SAN FRANCISCO — Tigecycline appeared to be comparable in efficacy and tolerability to levofloxacin in treating community-acquired pneumonia in two phase III studies of 891 hospitalized patients needing intravenous therapy, Dr. Gary Dukart reported in a poster presentation at the annual Interscience Conference on Antimicrobial Agents and Chemotherapy.

If approved, tigecycline would be the first glycylcycline available to treat pneumonia, said Dr. Dukart of Wyeth Research, Collegeville, Pa., and his associates. Wyeth markets the drug, which is approved in 40 countries including the United States for the treatment of complicated intra-abdominal infections and complicated skin and skin structure infections. Tigecycline is a broad-spectrum antibiotic with in vitro activity against gram-positive, gram-negative, anaerobic, and atypical bacteria, including some resistant strains.
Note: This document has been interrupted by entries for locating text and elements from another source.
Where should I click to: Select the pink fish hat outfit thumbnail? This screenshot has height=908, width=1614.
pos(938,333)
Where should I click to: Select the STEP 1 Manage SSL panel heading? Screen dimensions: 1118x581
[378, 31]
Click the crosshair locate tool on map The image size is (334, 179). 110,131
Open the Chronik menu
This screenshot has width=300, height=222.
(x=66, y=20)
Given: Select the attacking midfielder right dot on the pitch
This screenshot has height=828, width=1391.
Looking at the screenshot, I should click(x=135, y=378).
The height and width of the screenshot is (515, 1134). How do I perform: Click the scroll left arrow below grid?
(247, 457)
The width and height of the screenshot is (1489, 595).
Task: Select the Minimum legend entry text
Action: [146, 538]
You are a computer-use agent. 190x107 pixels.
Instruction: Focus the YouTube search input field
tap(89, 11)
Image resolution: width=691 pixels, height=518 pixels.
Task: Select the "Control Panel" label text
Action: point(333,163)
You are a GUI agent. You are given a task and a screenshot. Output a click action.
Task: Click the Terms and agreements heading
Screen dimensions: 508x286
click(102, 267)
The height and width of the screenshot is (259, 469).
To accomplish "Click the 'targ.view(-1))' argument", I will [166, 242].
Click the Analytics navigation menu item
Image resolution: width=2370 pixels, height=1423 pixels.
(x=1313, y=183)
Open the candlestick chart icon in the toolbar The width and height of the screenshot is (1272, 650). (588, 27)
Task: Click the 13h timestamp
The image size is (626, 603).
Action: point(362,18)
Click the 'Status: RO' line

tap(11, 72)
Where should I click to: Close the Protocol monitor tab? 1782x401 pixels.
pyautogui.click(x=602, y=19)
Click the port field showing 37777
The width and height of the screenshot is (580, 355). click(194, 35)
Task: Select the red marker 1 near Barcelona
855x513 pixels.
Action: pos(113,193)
A separate study of tigecycline therapy for hospital-acquired pneumonia is ongoing. Once that is complete, the company plans to apply in 2007 for approval of tigecycline to treat community- or hospital-acquired pneumonias, he said.

Patients in the multicenter, double-blind studies of community-acquired pneumonia were randomized to 7–10 days of treatment with intravenous tigecycline (100 mg initially, then 50 mg every 12 hours) or intravenous levofloxacin. Dosages of levofloxacin differed between the two trials. In one, patients received 500 mg every 24 hours. In the other, they got 500 mg every 12 or 24 hours at the discretion of the physician and based on local practice. In one trial, patients who showed improvements in their signs and symptoms of pneumonia could be switched after at least 3 days of intravenous therapy to oral levofloxacin for the duration of therapy.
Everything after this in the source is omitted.